Rapport 116
Pour une politique européenne de l’asile, des migrations et de la mobilité
Le défi migratoire s’annonce comme un thème incontournable de la campagne des élections européennes et de la prochaine législature. Avec des flux d’arrivées aux frontières de l’Union européenne aujourd’hui en net recul par rapport au pic de 2015, la crise migratoire apparaît contenue plutôt que réglée en profondeur. Elle met au grand jour des divisions et tensions entre États de l’Union, qu’attise l’approche du scrutin européen, déboussolant les opinions européennes.
Le présent rapport d’orientation de l’Institut Jacques Delors, confié à Jérôme Vignon, veut aider autant les candidats au Parlement européen que les électeurs à faire le tour complet de la complexe question migratoire, dont le règlement ne saurait se réduire à l’établissement de « centres contrôlés » ou à de très hypothétiques « plateformes de débarquement ».
Ce rapport part de l’existant. Tout d’abord, celui de l’état des opinions en Europe, plus subtil qu’une opposition entre hostilité aux étrangers et hospitalité sans bornes. Une majorité de citoyens européens refuse ces deux attitudes extrêmes mais s’interroge sur l’attitude juste à tenir. Ils sont habités davantage par le doute que par la peur. Les solutions présentées dans ce rapport cherchent, par leur assemblage, à répondre à ce tiraillement intérieur des Européens.

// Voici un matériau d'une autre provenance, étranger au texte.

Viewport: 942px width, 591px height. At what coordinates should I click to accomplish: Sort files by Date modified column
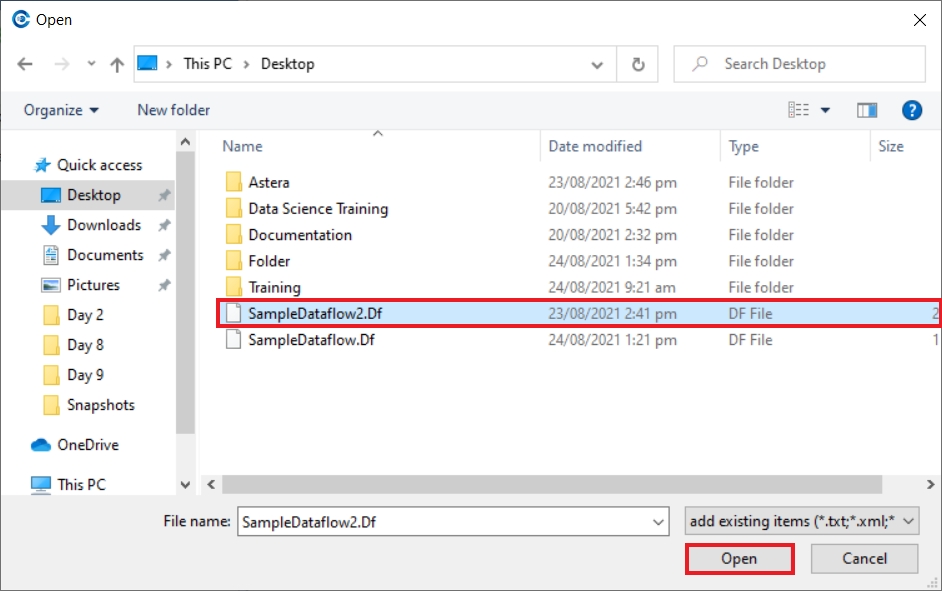point(595,146)
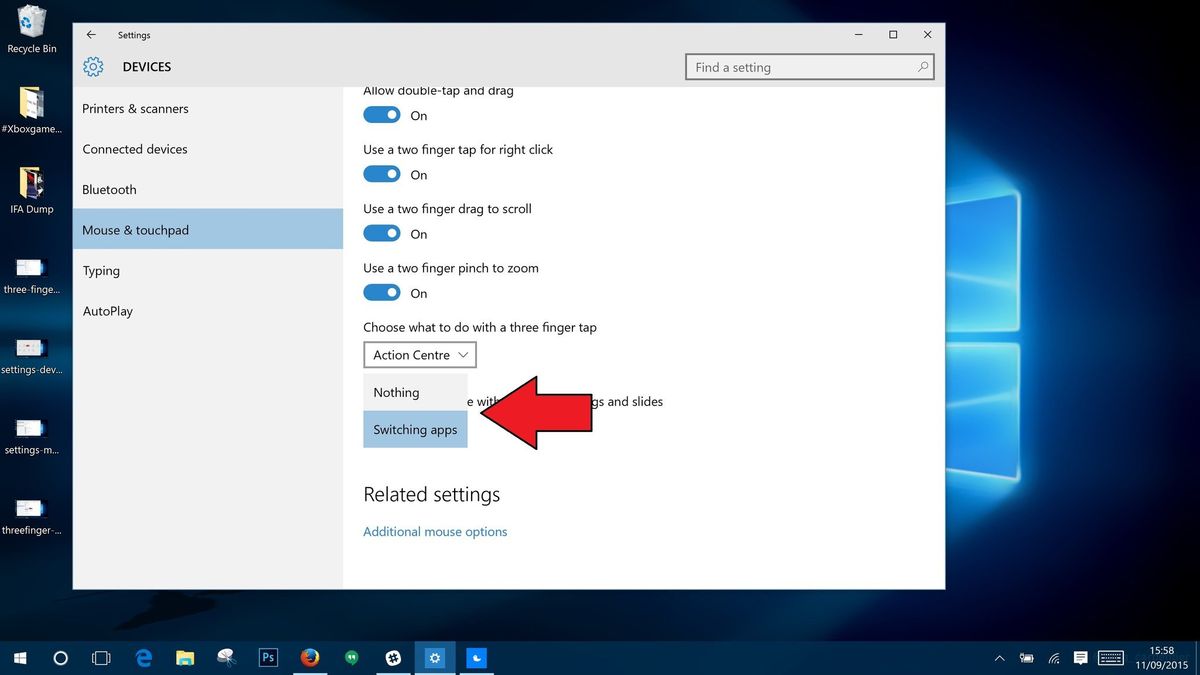Check battery status in the system tray
The height and width of the screenshot is (675, 1200).
click(x=1026, y=658)
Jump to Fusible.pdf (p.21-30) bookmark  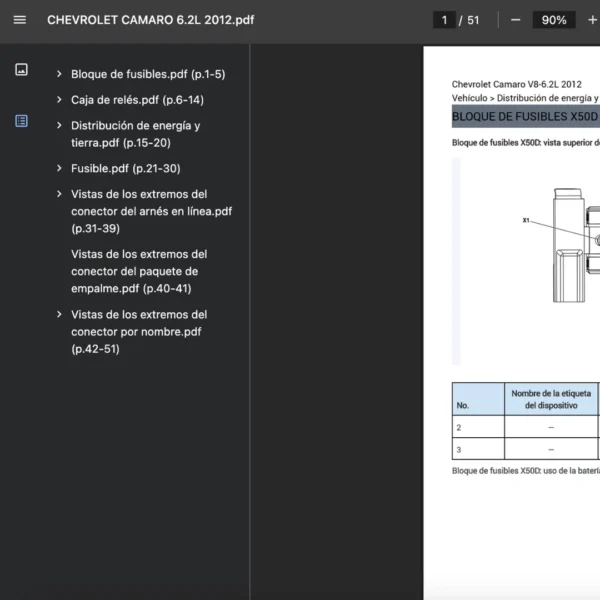pos(126,169)
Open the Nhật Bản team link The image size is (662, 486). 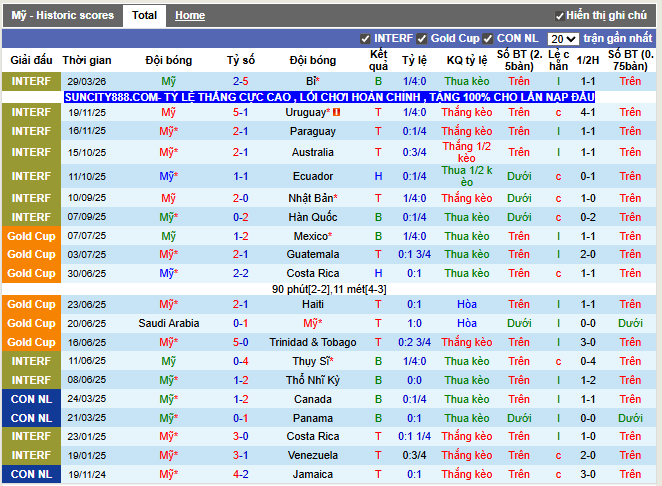point(312,198)
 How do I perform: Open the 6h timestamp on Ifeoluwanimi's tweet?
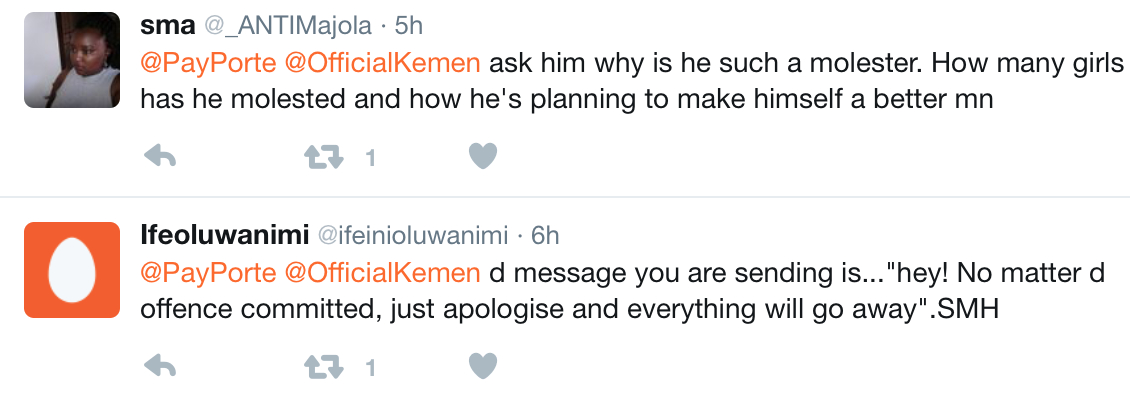(x=545, y=236)
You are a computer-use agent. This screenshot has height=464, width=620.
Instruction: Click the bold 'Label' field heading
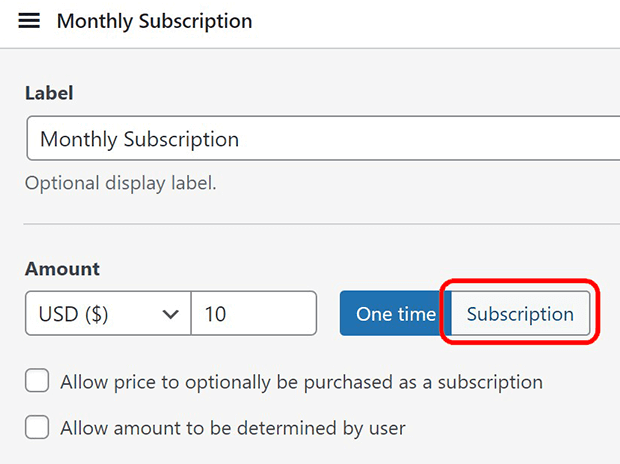click(49, 93)
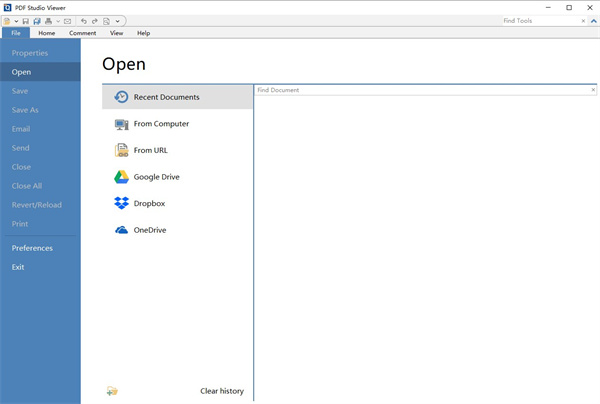Viewport: 600px width, 404px height.
Task: Select Google Drive as the source
Action: pos(156,177)
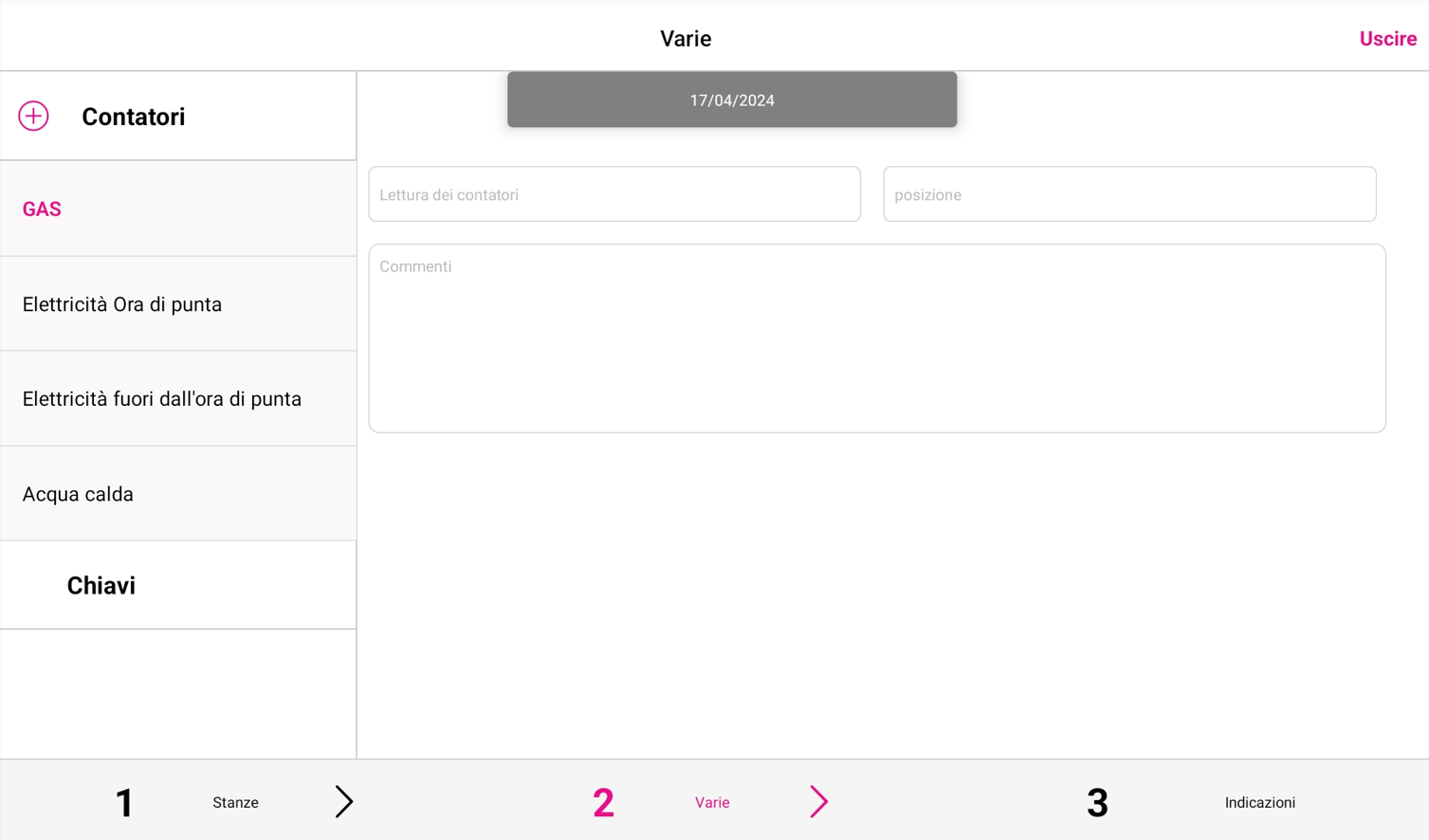The image size is (1429, 840).
Task: Select the GAS meter entry
Action: coord(178,209)
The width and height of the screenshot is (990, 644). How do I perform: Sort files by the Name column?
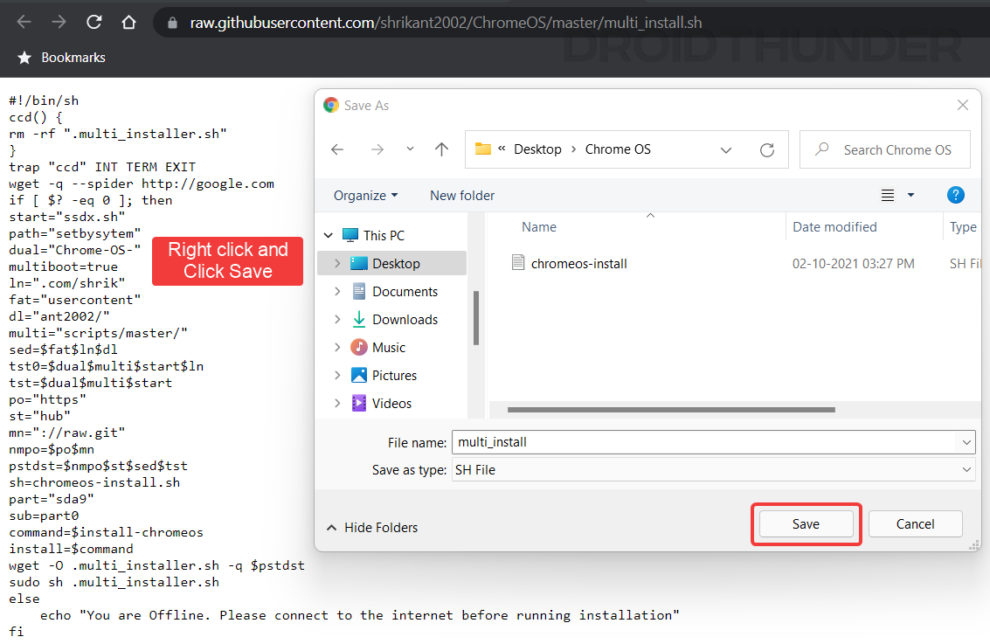click(x=538, y=227)
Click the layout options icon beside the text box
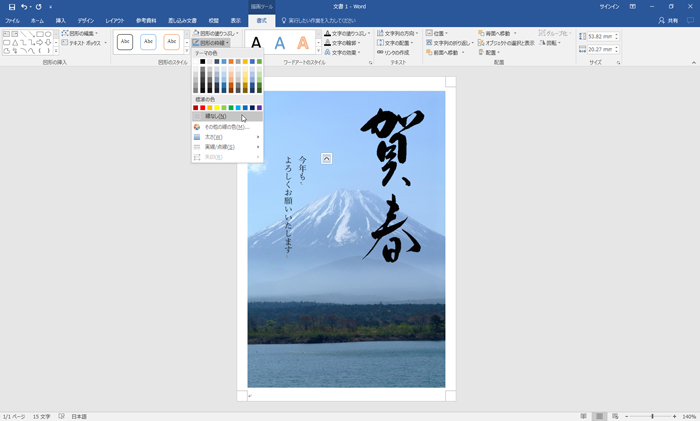Image resolution: width=700 pixels, height=421 pixels. [x=326, y=158]
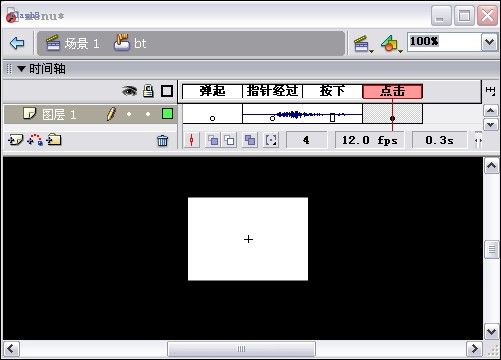Add a motion guide layer

pyautogui.click(x=35, y=140)
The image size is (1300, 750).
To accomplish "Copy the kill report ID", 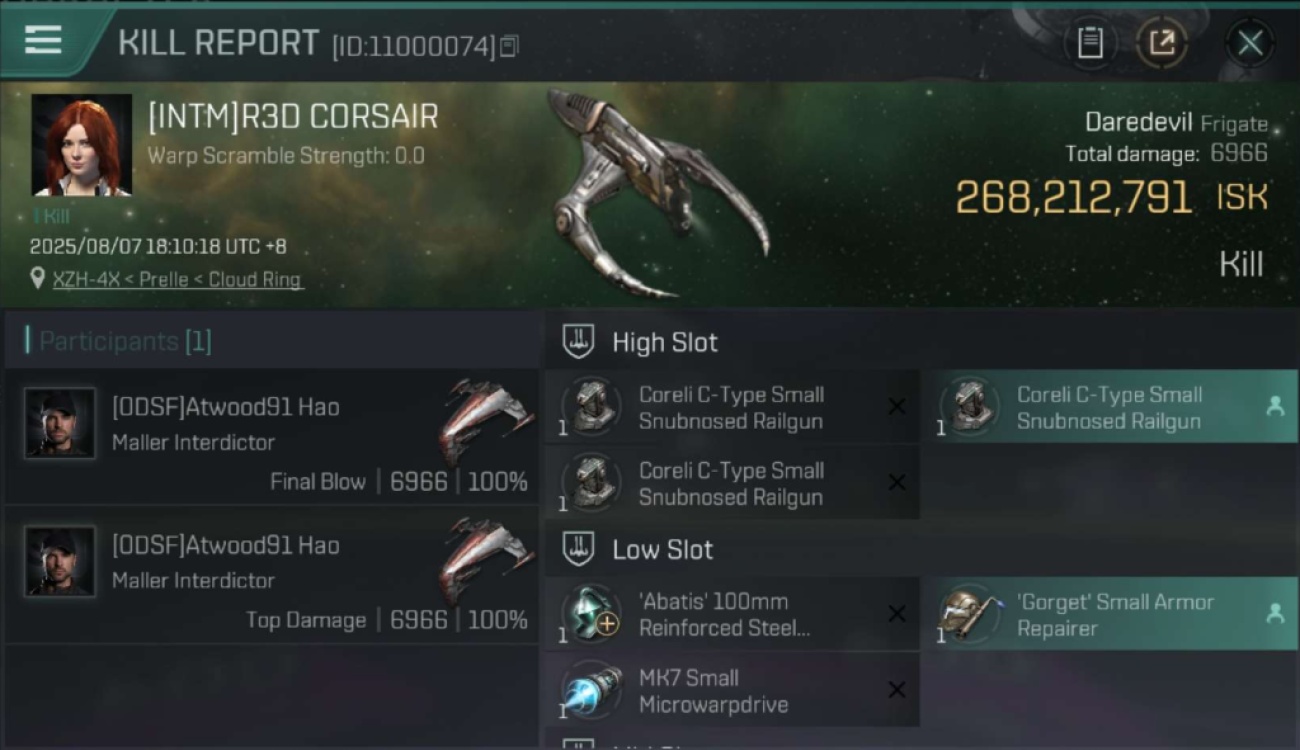I will [509, 46].
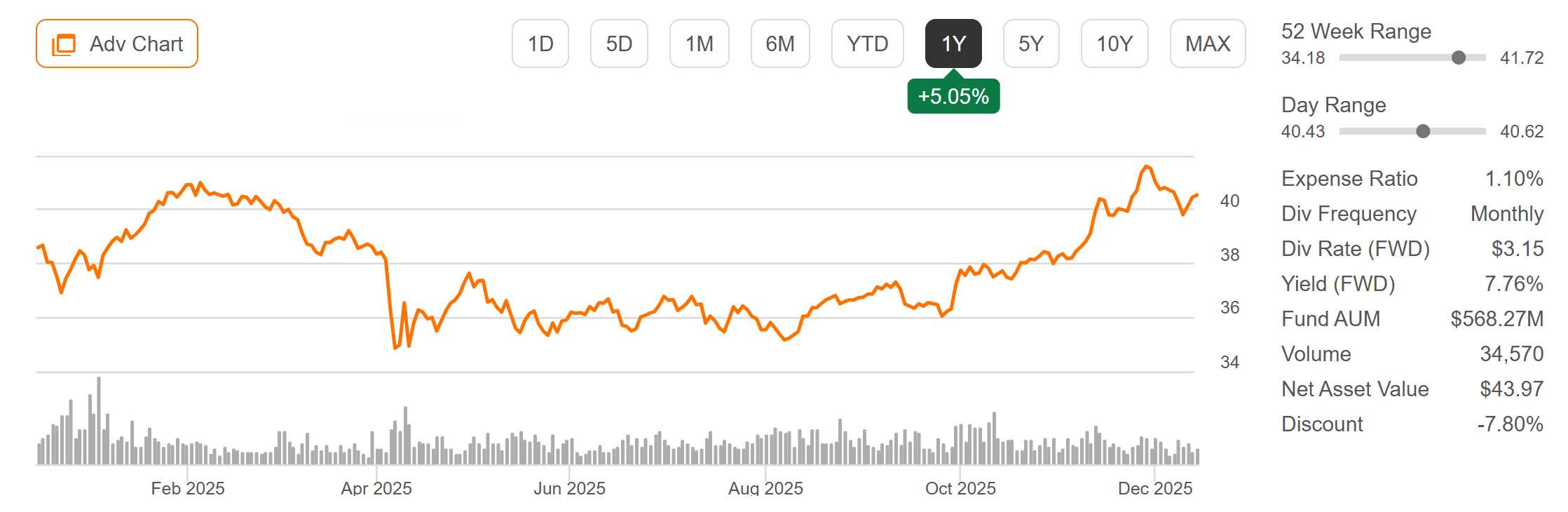Open the advanced chart view
Viewport: 1568px width, 512px height.
117,43

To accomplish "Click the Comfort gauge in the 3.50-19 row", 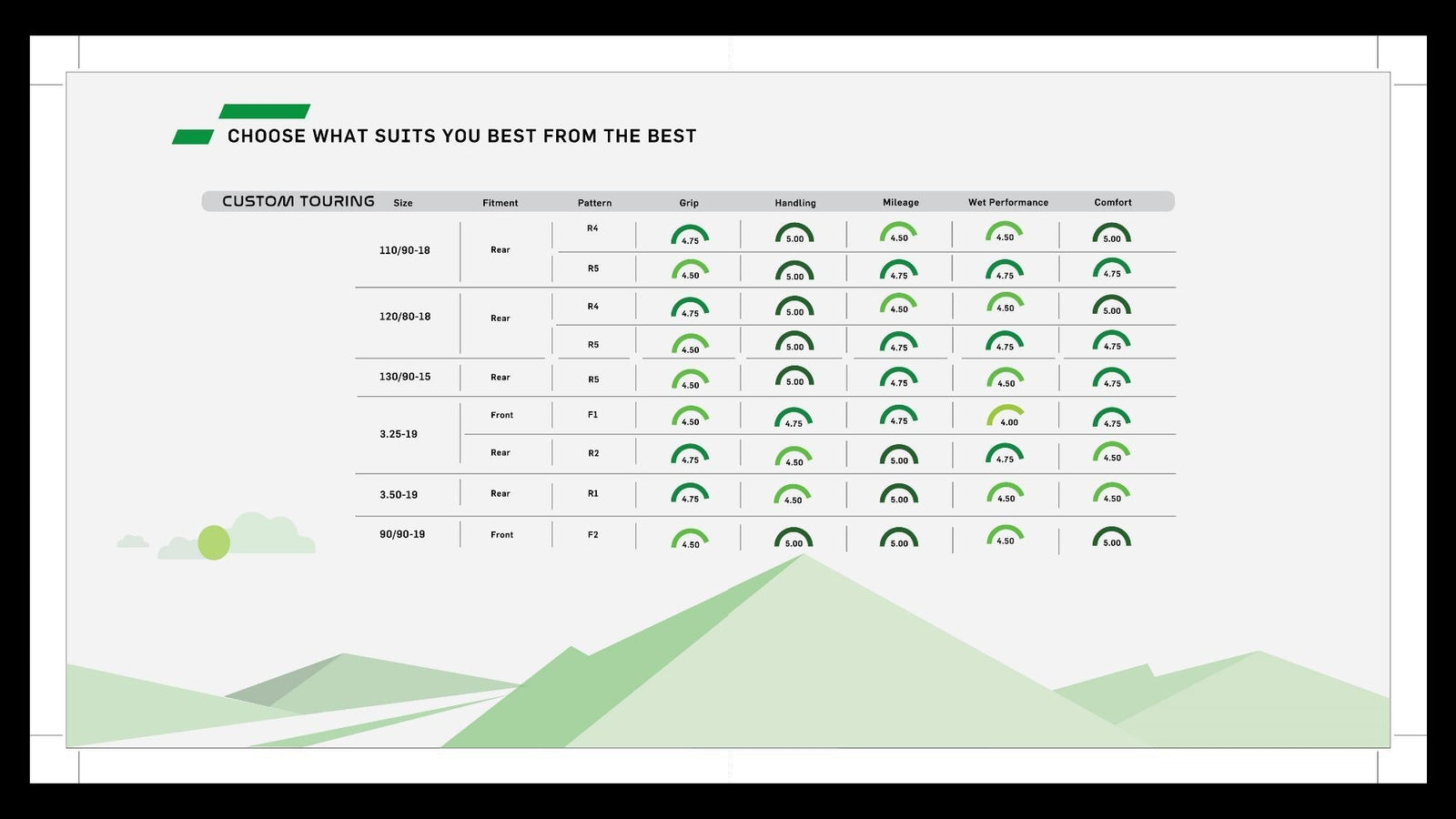I will tap(1111, 493).
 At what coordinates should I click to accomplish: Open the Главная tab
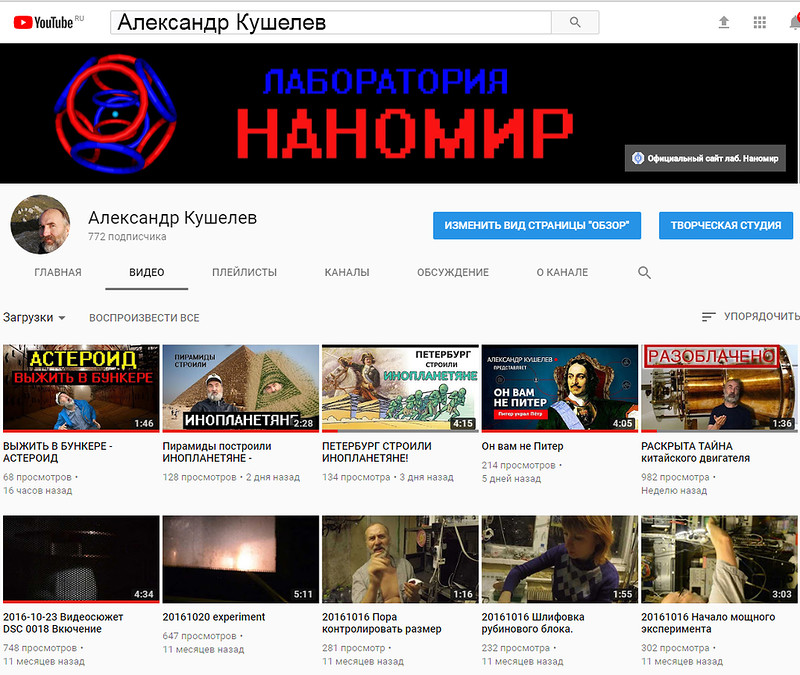58,272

Autre point d’appui, les bases inachevées mais existantes d’une politique européenne commune de l’immigration et de l’asile. Le rapport en rappelle les principales législations et institutions établies depuis une quinzaine d’années dans les domaines de l’asile (règlement de Dublin), de la gestion des frontières extérieures de l’espace Schengen de libre circulation, de l’immigration légale de travail et de l’aide au développement. La crise migratoire a toutefois sapé la programmation stratégique de cette politique européenne, actuellement régie par des urgences de court terme.
La réponse au défi migratoire exige pourtant d’apprécier le phénomène dans toute son étendue. À partir des dernières statistiques disponibles, ce rapport prend la mesure d’une augmentation générale de la mobilité. Il explique comment le développement des pays d’Afrique n’en tarira pas une émigration de travail appelée à croître et dont le « vieux continent » aura besoin.
Devant cet état ébranlé de l’opinion, des failles dans les politiques en vigueur et l’étendue du phénomène migratoire, ce rapport formule cinq propositions réalistes pour conduire une politique européenne de l’asile, des migrations et de la mobilité :
- Homogénéiser les conditions d’accès à l’asile dans l’Union européenne, sous l’impulsion opérationnelle du Bureau européen de l’asile, qu’il faut renforcer afin qu’il répartisse les demandes recevables en tenant compte des projets des personnes. Ceci implique le concours d’États de l’espace Schengen, qui assument volontairement la responsabilité d’instruire les demandes d’asile, solidairement avec les États situés en première ligne des arrivées. Entre ces administrations nationales devrait prévaloir la reconnaissance mutuelle des décisions d’octroi du titre de réfugié, limitant ainsi les flux entre pays.
- Protéger les frontières extérieures de l’UE par une agence de type fédéral, intégrant les capacités nationales de surveillance. Le modèle ayant conduit la Banque centrale européenne à fédérer les banques centrales nationales pourrait en inspirer la gouvernance.
- Organiser une immigration légale de travail à l’échelle de l’Union. Une cible indicative quinquennale déclinée par grande catégorie de qualifications servirait à constituer des gisements de candidats éligibles à un visa de travail de courte durée pour une recherche d’emploi dans l’UE. Ceci permettra de lutter contre l’immigration irrégulière, qui aujourd’hui fragilise l’accès au droit d’asile.
- Co-construire le développement et les migrations avec les pays d’origine pour mettre en échec les filières de passeurs et recentrer la relation UE-Afrique sur le travail, la formation et la mobilité.
- Renforcer l’intégration par un apprentissage mutuel des démarches nationales et l’adoption d’objectifs européens.
Ces orientations dessinent une espérance raisonnable pour la politique migratoire, que les citoyens européens sont en droit d’attendre du futur Parlement européen et de la prochaine Commission.